### Source extract
Arenz et al v. Inmate Services Corporation et al
ORDER signed by Judge J P Stadtmueller on 1/10/2022. 33 Plaintiff's Motion for Default Judgment is GRANTED. Defendants to PAY to Plaintiff the total sum of $152,482.00, which consists of $102,482.00 in compensatory damages and $50,000.00 in punitive damages, together with post-judgment interest as provided by law. CASE DISMISSED. See Order. (cc: all counsel)(jm)
UNITED STATES DISTRICT COURT
EASTERN DISTRICT OF WISCONSIN
STATE OF WISCONSIN
DEPARTMENT OF HEALTH
SERVICES and UNITED
Case No. 19-CV-949-JPS
INMATE SERVICES CORPORATION
and MARIUS NESBY,
On June 28, 2019, Inmate Services Corporation (“Inmate Services”)

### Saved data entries
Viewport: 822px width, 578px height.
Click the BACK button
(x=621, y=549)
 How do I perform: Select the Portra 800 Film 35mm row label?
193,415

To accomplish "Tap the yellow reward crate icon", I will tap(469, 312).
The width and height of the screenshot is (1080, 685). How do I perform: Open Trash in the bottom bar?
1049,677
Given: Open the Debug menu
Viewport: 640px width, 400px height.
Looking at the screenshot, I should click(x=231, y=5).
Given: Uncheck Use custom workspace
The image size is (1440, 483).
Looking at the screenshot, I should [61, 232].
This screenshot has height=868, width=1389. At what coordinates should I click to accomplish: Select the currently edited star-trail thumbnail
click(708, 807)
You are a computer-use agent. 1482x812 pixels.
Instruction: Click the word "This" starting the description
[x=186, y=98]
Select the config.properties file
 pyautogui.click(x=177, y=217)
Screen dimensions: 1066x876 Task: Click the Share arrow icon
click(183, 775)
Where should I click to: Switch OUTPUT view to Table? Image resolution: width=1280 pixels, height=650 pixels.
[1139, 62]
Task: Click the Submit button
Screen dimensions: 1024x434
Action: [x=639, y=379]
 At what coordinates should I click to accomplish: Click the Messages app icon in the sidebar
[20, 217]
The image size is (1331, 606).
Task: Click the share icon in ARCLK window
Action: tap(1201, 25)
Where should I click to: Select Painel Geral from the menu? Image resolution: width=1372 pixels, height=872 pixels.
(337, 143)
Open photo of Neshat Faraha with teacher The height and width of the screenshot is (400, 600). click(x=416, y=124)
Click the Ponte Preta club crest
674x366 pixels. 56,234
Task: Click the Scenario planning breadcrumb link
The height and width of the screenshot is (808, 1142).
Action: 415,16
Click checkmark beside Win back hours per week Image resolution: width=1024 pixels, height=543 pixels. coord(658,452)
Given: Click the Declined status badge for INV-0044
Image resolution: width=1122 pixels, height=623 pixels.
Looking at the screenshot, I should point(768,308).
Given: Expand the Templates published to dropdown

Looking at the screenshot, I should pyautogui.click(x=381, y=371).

### Brief
Please print the passage of the court order starting at "Arenz et al" and ending at "(cc: all counsel)(jm)", word for word.

### Solution below
Arenz et al v. Inmate Services Corporation et al
ORDER signed by Judge J P Stadtmueller on 1/10/2022. 33 Plaintiff's Motion for Default Judgment is GRANTED. Defendants to PAY to Plaintiff the total sum of $152,482.00, which consists of $102,482.00 in compensatory damages and $50,000.00 in punitive damages, together with post-judgment interest as provided by law. CASE DISMISSED. See Order. (cc: all counsel)(jm)